In May 2012, she completed the Himalayan Triple Crown, after summiting Nuptse, becoming the first American woman to accomplish the feat. At the time of her summit of Nuptse, only 20 people had previously summited the mountain. In 2013 at age 54 she announced her retirement from high altitude mountaineering, but not climbing. At the time she said, “I’m always going to climb mountains...I just feel like my days above 22,000, 23,000 feet are over. There are other mountains around the world I’ve had my eye on that I would love to do...As I get older, the most important thing I’m learning about climbing is that at the end of the day, when I’m 85 years old, it’s not going to be about the summits I’ve checked off my list. It’s going to be about the people and the relationships and the beautiful days I spent with different people."

=== Skyrunning and coaching ===
In the 1990s, Miller was a part of the Fila Skyrunning Team, where she competed internationally as a professional adventure racer. For over 16 years she worked as the coach and manager of the USA Women's Mountain Running Team. After having four hip surgeries, Miller no longer competes in skyrunning competitions, dedicating her work to coaching others.

A USATF certified endurance coach, she founded Mountain Divas in Vail to train women in altitude and endurance sports. In addition to her fitness coaching, Miller works as a caregiver for the elderly in Vail and teaches yoga.

Miller was one of the coaches of Tracee Metcalfe, the first American woman to summit all 14 eight-thousanders in 2024.

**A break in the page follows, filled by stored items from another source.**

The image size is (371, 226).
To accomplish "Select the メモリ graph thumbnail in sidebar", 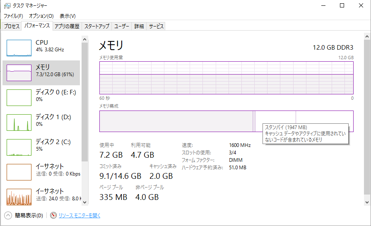I will 19,73.
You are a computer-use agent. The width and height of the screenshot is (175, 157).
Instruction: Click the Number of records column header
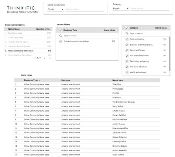point(43,29)
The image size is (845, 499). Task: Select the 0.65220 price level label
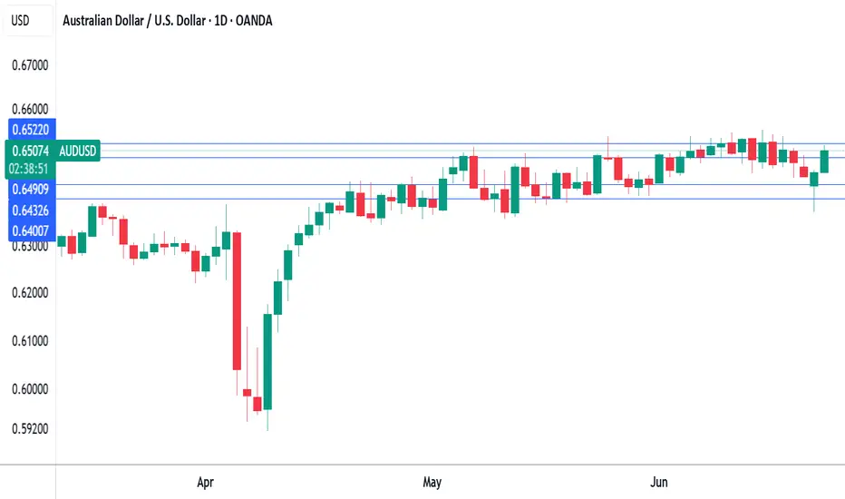coord(31,130)
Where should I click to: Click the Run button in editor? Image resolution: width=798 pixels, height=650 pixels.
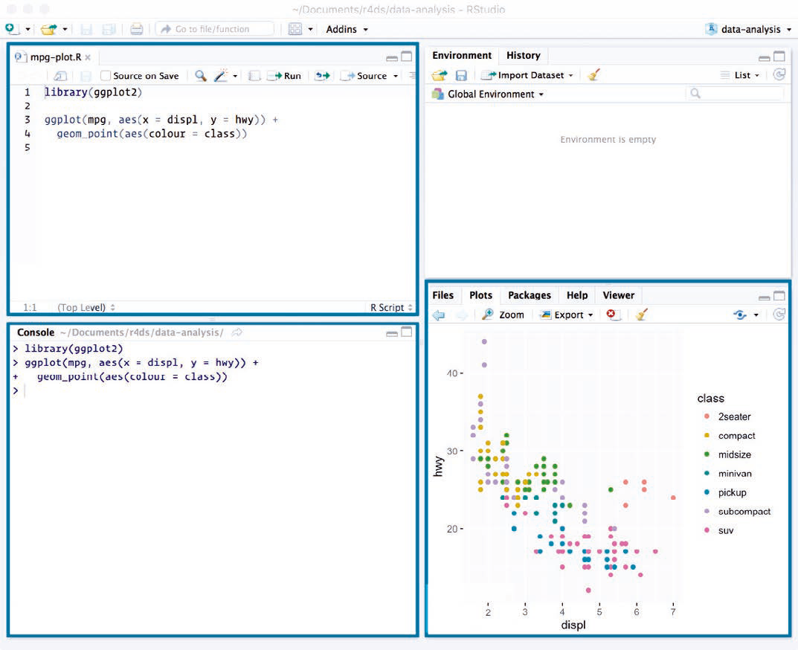(284, 76)

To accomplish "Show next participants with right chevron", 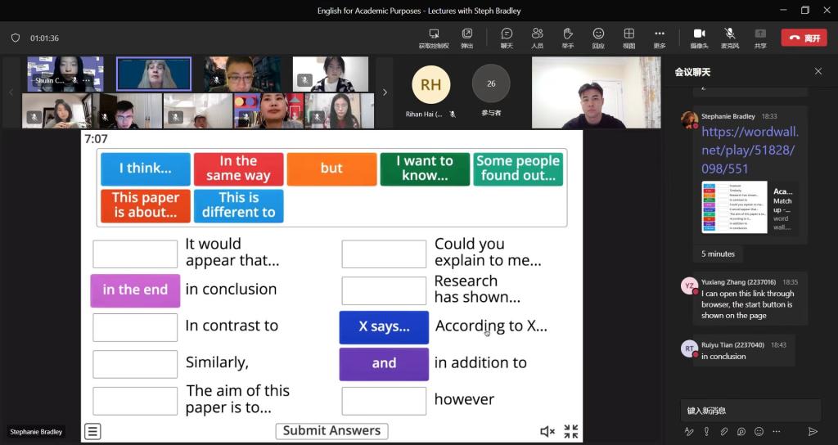I will 385,92.
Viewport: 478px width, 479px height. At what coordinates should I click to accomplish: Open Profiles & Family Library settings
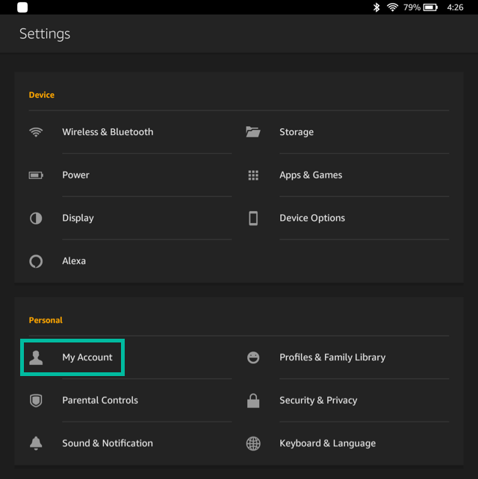332,357
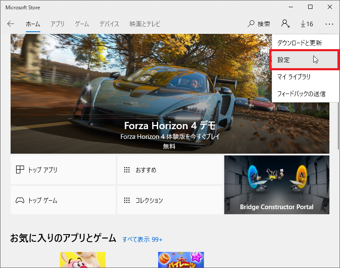Open トップ アプリ tile
340x268 pixels.
click(63, 170)
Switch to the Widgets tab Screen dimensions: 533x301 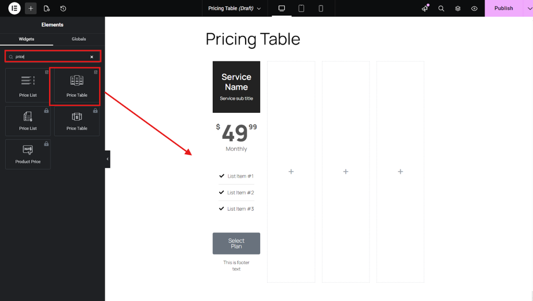click(27, 39)
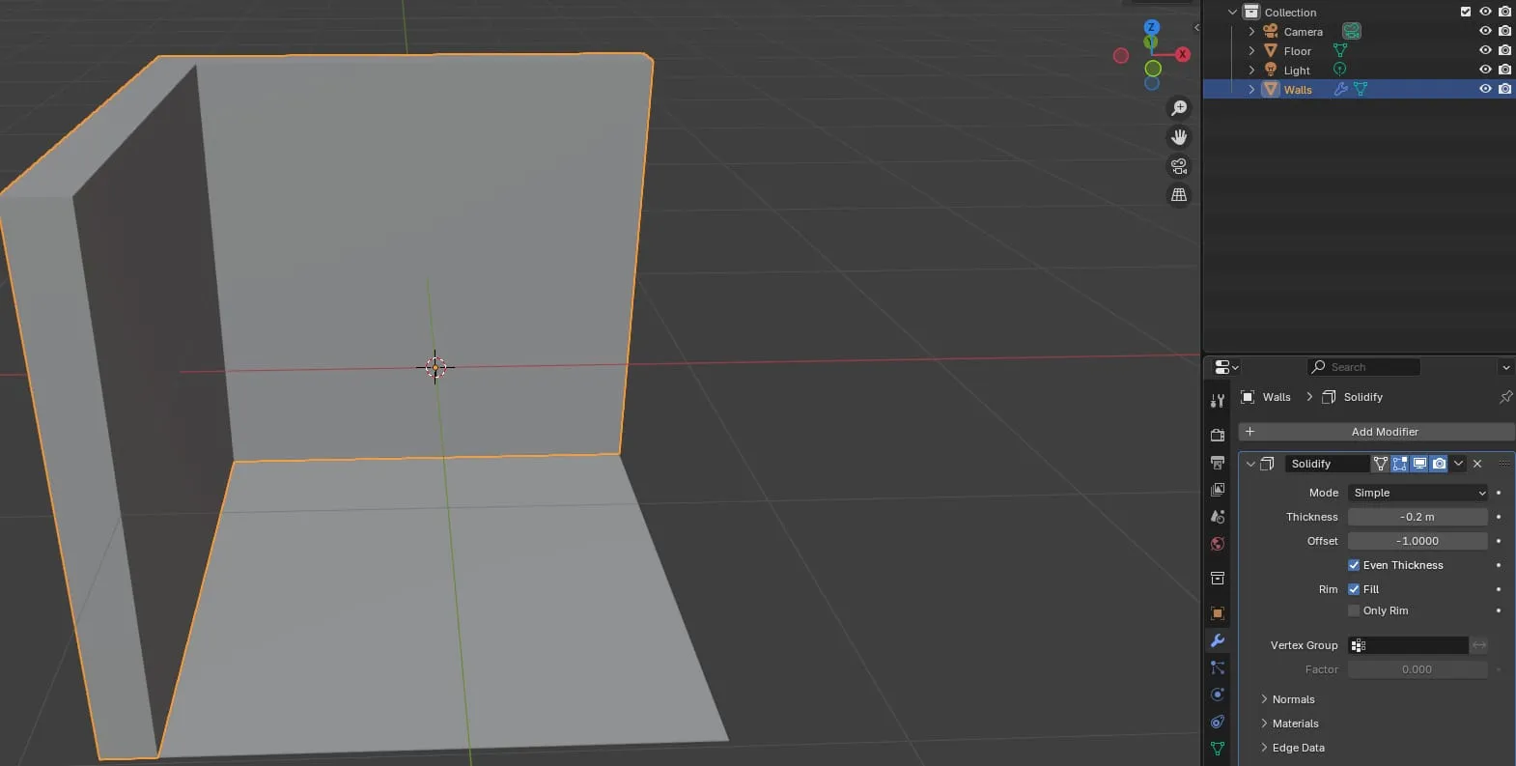Toggle the camera view icon

coord(1179,166)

=== Volunteering and philanthropy ===
Miller founded the Vail Mountain Winter Uphill Race and The Climb for Literacy to promote access to the outdoors and reading. Both enterprises are run as philanthropic ventures. She volunteers as a Vail Trail Host and wildlife ambassador in Vail. In 2021 she was named the Vail Valley Mountain Trails Alliance Volunteer of the year.